Chi si è: trittico di parole dalla chiara interpretazione che finalmente pare esser stata palesata dalla Roma. E' finita, per i capitolini, l'epoca del "progetto atteso", del "dateje tempo", del "sì, ma nun semo er Barcellona". L'idea di gioco è stata ufficialmente metabolizzata dalla squadra: palla a terra ed affidata a coloro che sanno giocarla, Pizarro e Gago in testa. Con un surplus d'estro che risponde al nome di Lamela, e, da qui in avanti, soprattutto alla ricerca della chiusura del cerchio in difesa. In attesa di capire se Cicinho potrà coabitare con la spinta di Angel, e cercando di capire se Kjaer è quello ruvido e sciocco delle scorse settimane, Juan è il fragile colosso difensivo di sempre, e se Burdisso e Heinze possono colmare le toppe lasciate dai due. Ed un plauso va anche alla flessibilità mentale di Luis Enrique, che non avrebbe mai voluto giocare con un dieci puro in campo, e che poi - sapientemente instradato dalle caratteristiche di Totti, Pjanic e Lamela - ha saputo adattare la sua idea di gioco al materiale umano a sua disposizione.

A proposito di progetto: i cugini della Lazio non ne hanno uno.

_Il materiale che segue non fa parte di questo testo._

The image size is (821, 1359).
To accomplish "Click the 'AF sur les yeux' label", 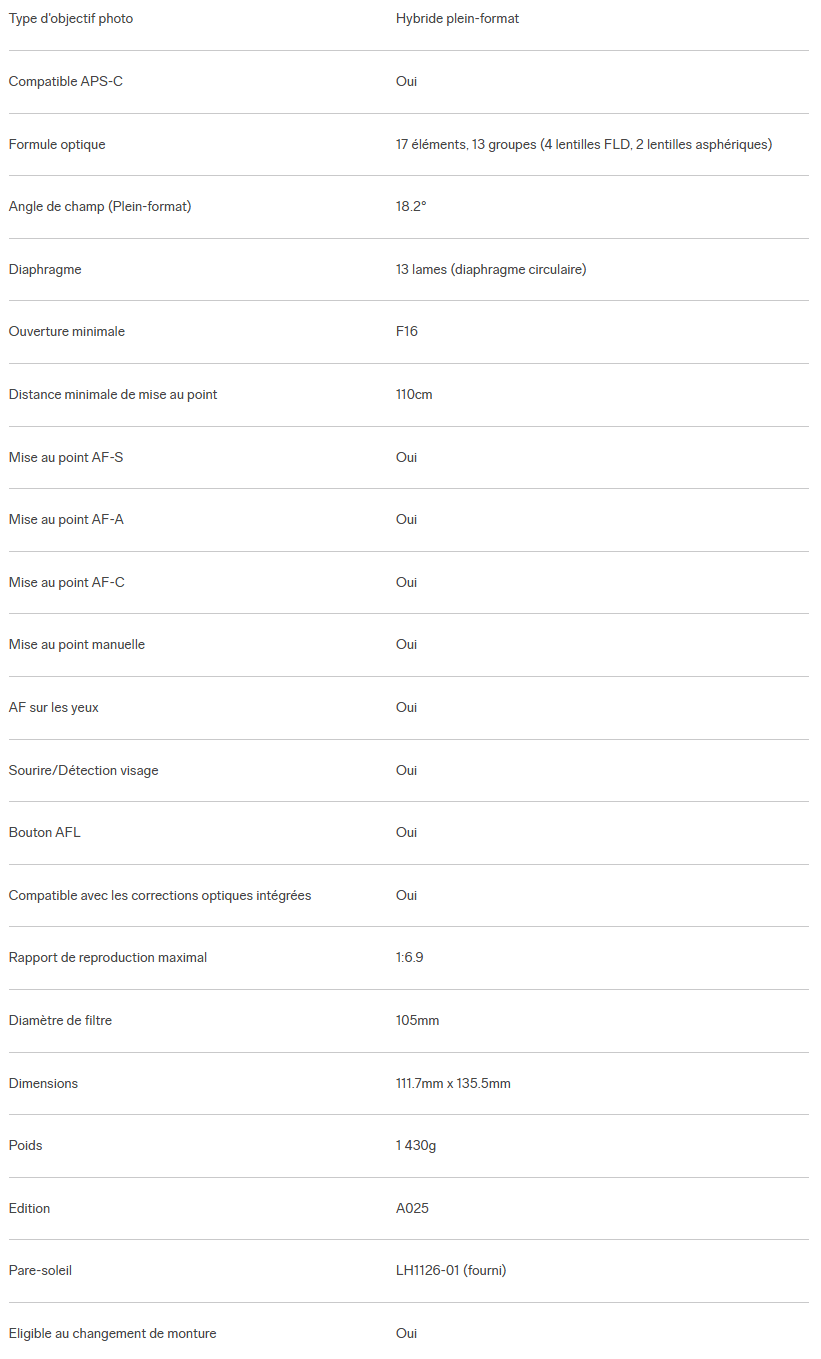I will point(54,707).
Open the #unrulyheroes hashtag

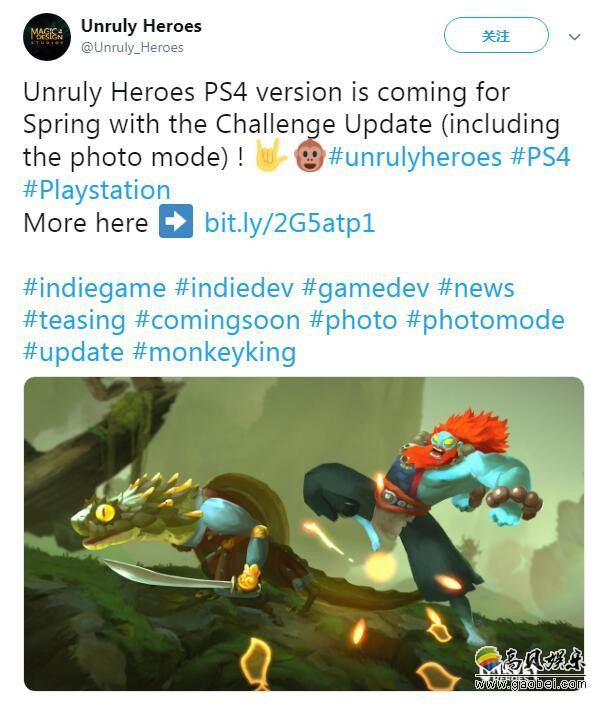[415, 157]
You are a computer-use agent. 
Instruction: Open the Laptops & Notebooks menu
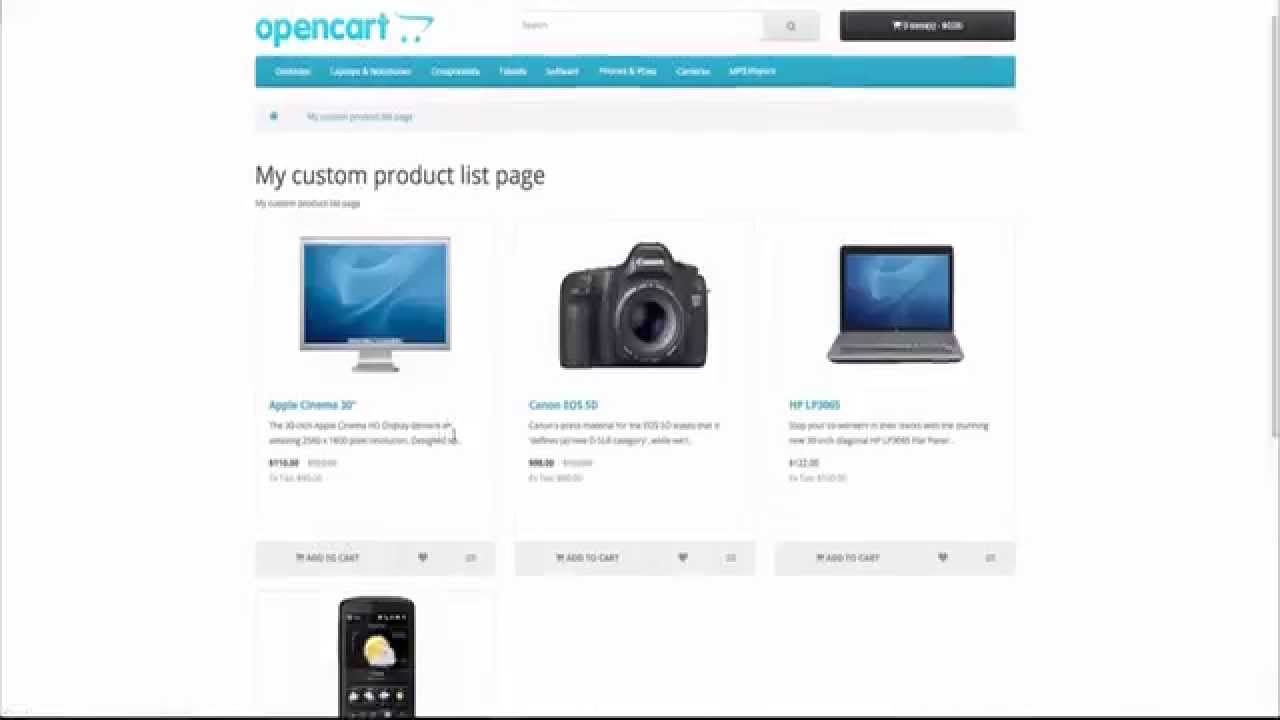[371, 72]
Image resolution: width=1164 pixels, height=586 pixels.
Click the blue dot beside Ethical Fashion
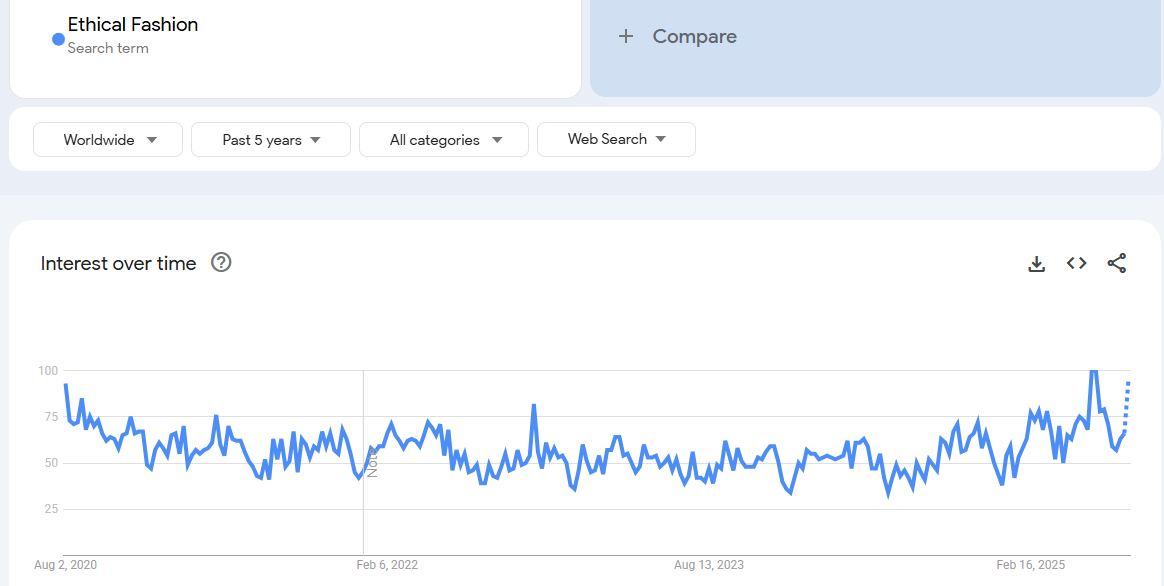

Forse non ne hanno mai avuto uno. Hanno sempre e solo avuto la robustezza tattica e mentale offerta da un cavallo di razza come Reja. Che oggi paga, almeno in campionato. Ancora in attesa dei gol di Cissè, che, se venissero a sostegno della consolidata affidabilità di Klose, Brocchi, Dias ed Hernanes, potrebbero regalare più del previsto ai sostenitori biancazzurri. Più del previsto, invece, ha già ampiamente fatto l'Atalanta argentina di Colantuono, altro mister col grande merito d'aver saputo tirar fuori il nettare dai carciofi. Perchè le due ali, Schelotto in primis, a compendio del trequartista atipico e del centravanti, sono la scelta migliore che il calcio moderno pare richiedere. E fa nuovamente impressione far notare come, a meno dell'enorme ingenuità di Doni, oggi gli orobici sarebbero i vice-campioni d'Italia.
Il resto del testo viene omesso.